Any process that improves by being trained on a set of materials will only ever get as good as the materials it’s trained on will allow. That’s as true of machine learning algorithms as it is of human beings. This week’s news that Harvard will release a dataset of 1 million volumes for AI training highlights efforts to address inequities caused by the need for high-quality training data.
Ostensibly, the purpose behind the announcement that Harvard will be making a dataset of 1 million volumes available for AI training is to address the inequity that can result from the need for high-quality training fuel. The argument goes that at present, large tech companies with deep pockets have access to better sets of books to train their large language models. To make AI more equitable, therefore, more people with shallower pockets need access to better datasets. It’s very similar to the open data argument that has become commonplace across science.
Harvard’s Institutional Data Initiative
What Harvard has said it will do is release a high-quality dataset from the Institutional Data Initiative’s (IDI) database. The IDI, funded by OpenAI and Microsoft, works with academic and library institutions in the U.S. to bring together public domain books into a usable, single-location dataset. It will include the likes of Shakespeare as well as many public domain periodicals.

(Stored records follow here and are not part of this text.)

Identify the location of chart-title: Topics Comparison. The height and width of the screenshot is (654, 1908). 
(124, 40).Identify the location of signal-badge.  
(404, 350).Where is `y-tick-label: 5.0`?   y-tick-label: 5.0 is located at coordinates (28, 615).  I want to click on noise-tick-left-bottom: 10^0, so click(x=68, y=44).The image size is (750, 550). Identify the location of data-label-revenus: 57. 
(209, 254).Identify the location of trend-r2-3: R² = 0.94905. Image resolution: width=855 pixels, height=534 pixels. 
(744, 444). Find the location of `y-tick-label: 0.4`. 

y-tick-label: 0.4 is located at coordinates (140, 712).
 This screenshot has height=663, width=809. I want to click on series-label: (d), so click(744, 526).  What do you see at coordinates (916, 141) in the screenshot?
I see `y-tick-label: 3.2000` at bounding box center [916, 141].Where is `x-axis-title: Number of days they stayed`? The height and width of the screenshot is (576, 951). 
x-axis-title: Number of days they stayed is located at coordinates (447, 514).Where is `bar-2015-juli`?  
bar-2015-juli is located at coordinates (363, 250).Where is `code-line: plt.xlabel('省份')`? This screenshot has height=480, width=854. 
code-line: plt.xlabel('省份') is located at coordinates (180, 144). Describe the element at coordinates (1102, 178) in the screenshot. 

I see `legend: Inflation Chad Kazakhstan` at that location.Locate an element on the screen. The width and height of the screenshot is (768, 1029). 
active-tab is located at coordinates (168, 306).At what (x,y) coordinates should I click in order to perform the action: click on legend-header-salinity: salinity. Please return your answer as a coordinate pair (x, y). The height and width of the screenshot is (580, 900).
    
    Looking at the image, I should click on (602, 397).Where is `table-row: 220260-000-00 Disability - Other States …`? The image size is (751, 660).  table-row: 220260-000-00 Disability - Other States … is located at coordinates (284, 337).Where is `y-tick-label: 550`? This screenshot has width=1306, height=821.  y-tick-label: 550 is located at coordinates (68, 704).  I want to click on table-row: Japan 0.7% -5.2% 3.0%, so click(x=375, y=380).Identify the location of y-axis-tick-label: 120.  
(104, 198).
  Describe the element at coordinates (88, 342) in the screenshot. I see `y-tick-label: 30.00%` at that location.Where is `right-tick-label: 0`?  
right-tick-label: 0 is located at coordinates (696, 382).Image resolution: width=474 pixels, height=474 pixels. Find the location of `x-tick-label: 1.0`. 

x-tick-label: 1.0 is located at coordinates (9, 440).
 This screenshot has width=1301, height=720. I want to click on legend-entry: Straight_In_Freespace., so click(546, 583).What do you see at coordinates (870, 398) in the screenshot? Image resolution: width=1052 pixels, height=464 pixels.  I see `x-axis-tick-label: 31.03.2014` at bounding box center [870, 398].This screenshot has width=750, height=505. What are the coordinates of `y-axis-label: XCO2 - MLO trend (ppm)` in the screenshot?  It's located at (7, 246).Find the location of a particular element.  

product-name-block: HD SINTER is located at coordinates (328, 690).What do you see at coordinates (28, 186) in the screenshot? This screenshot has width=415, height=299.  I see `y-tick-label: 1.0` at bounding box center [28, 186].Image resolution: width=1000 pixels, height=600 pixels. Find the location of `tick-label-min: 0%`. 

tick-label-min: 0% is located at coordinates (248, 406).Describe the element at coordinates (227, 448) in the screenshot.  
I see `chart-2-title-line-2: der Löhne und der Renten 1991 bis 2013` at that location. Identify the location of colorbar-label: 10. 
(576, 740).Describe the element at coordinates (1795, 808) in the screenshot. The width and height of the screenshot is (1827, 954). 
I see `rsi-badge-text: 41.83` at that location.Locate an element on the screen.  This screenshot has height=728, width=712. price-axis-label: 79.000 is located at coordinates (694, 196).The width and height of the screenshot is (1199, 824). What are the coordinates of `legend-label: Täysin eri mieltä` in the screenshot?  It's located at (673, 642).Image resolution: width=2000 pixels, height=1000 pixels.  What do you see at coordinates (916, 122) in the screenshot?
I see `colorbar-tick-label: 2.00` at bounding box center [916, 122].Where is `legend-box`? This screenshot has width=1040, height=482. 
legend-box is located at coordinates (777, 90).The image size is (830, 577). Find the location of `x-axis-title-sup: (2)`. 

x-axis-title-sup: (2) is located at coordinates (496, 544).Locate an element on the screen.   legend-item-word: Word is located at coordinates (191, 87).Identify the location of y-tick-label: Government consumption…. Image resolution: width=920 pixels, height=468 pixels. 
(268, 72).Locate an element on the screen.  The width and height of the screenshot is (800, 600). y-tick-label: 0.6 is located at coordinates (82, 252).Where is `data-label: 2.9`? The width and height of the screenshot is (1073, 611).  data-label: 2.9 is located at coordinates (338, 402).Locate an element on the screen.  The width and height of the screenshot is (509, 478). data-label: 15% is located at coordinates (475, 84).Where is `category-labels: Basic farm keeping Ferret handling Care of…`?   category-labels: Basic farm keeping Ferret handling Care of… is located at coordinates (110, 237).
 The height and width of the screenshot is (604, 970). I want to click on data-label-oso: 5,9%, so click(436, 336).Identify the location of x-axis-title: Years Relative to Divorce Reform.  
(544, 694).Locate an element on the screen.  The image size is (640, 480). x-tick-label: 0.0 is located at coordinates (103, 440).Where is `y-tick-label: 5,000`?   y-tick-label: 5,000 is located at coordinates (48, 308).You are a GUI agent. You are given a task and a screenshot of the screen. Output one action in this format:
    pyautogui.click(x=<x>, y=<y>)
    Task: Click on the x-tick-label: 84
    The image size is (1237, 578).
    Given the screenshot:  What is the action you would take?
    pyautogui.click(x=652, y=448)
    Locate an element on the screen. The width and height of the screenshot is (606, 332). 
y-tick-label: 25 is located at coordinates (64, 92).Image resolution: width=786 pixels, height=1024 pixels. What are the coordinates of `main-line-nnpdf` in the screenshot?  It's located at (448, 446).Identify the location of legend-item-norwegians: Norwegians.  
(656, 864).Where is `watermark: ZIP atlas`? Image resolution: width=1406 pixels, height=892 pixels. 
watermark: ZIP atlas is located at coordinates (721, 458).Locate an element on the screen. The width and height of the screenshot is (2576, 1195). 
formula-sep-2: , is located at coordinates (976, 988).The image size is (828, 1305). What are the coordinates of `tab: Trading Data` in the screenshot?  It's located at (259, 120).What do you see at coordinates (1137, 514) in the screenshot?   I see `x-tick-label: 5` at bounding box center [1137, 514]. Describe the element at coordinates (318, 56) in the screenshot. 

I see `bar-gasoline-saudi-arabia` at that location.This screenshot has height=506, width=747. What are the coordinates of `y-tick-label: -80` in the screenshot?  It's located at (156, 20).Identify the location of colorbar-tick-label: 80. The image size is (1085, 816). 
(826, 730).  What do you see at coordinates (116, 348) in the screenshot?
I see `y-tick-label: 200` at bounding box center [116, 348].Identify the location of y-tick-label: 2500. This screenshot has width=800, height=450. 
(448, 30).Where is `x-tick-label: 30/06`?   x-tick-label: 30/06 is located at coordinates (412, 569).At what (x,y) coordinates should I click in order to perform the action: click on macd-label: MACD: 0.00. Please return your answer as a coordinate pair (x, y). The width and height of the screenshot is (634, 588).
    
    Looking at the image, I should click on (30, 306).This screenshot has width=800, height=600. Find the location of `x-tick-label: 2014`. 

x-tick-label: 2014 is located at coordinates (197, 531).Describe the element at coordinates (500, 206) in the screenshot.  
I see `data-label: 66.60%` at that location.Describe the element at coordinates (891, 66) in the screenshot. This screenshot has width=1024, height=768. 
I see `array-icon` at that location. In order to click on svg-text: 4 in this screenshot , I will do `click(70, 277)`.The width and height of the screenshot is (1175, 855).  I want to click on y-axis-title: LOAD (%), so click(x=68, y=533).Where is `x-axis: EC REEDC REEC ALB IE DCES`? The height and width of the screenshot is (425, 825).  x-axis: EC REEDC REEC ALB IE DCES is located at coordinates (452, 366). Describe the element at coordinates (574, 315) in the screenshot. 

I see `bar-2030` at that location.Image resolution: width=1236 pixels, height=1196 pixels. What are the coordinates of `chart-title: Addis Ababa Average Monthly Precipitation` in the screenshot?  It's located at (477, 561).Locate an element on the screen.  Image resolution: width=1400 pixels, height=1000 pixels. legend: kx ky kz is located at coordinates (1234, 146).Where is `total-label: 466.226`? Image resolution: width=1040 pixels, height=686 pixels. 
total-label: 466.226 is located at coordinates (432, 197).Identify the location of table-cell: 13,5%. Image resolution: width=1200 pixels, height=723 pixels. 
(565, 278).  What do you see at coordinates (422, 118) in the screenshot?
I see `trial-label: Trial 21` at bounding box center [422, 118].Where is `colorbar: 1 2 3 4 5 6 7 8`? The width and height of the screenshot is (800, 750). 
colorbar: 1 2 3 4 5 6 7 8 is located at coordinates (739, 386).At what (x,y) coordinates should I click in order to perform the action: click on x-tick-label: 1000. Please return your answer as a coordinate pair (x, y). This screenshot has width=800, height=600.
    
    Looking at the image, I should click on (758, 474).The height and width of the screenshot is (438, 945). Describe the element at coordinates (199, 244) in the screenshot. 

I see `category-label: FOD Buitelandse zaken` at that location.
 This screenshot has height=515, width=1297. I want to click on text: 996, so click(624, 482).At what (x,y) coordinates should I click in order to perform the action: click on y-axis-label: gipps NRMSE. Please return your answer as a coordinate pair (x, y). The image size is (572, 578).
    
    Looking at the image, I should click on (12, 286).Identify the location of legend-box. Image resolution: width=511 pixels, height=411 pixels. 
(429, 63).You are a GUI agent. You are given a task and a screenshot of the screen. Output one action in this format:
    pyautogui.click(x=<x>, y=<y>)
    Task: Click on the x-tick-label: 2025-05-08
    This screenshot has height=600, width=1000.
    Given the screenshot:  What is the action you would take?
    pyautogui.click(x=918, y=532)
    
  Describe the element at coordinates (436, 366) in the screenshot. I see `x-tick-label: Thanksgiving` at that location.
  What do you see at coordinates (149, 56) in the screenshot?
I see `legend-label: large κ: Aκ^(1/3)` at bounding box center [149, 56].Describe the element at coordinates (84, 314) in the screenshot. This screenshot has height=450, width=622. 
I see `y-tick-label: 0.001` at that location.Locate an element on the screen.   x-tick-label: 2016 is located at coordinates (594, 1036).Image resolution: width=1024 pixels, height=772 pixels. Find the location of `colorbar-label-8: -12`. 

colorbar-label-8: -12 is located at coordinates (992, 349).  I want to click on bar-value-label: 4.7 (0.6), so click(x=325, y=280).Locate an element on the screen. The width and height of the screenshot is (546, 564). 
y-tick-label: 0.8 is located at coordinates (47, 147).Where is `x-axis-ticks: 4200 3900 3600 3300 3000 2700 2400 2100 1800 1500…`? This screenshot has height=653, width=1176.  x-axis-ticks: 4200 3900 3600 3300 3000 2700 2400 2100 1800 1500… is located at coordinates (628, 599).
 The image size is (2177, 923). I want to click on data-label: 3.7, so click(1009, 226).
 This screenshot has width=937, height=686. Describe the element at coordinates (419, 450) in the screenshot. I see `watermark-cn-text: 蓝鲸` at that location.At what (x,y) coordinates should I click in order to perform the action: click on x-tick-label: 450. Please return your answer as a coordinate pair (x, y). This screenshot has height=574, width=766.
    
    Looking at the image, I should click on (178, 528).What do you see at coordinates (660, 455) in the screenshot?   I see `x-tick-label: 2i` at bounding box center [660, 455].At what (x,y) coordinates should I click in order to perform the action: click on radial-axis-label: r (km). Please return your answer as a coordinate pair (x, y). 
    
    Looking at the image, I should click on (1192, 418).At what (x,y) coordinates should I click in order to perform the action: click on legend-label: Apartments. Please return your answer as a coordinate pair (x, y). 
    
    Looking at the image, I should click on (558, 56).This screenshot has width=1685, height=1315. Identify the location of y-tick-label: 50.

The move raises all kinds of questions—not least among them what Microsoft and OpenAI have to gain from making a valuable tool publicly available when they have their own commercial AI projects that have been trained on works still in copyright (something Sam Altman of OpenAI has said is essential for the very best AI). No doubt someone somewhere is already working on suffixing some term with “-washing” to coin an apt descriptor.
Google’s Controversial Contribution
But what raised my eyebrow was the involvement of Google. The company, which has its own Gemini AI that generates poor-quality headers clogging search results, has said it is proud to be involved and will help distribute the database. That involvement appears to include contributing works from its own books project.
Those of you with moderate to adequate memories will no doubt recall that Google Books wasn’t without controversy. While Google sought to make every title in the world searchable, copyright holders noted this might first be run past them (sound familiar?). As the contents of the new database are not yet fully known, the extent of Google Books’ contribution remains unclear. I am sure the IDI has done due diligence. On the other hand, talking of “-washing,” as I read these stories, I can’t seem to stop my mind drifting to some of Netflix’s fascinating documentaries on the process of money laundering.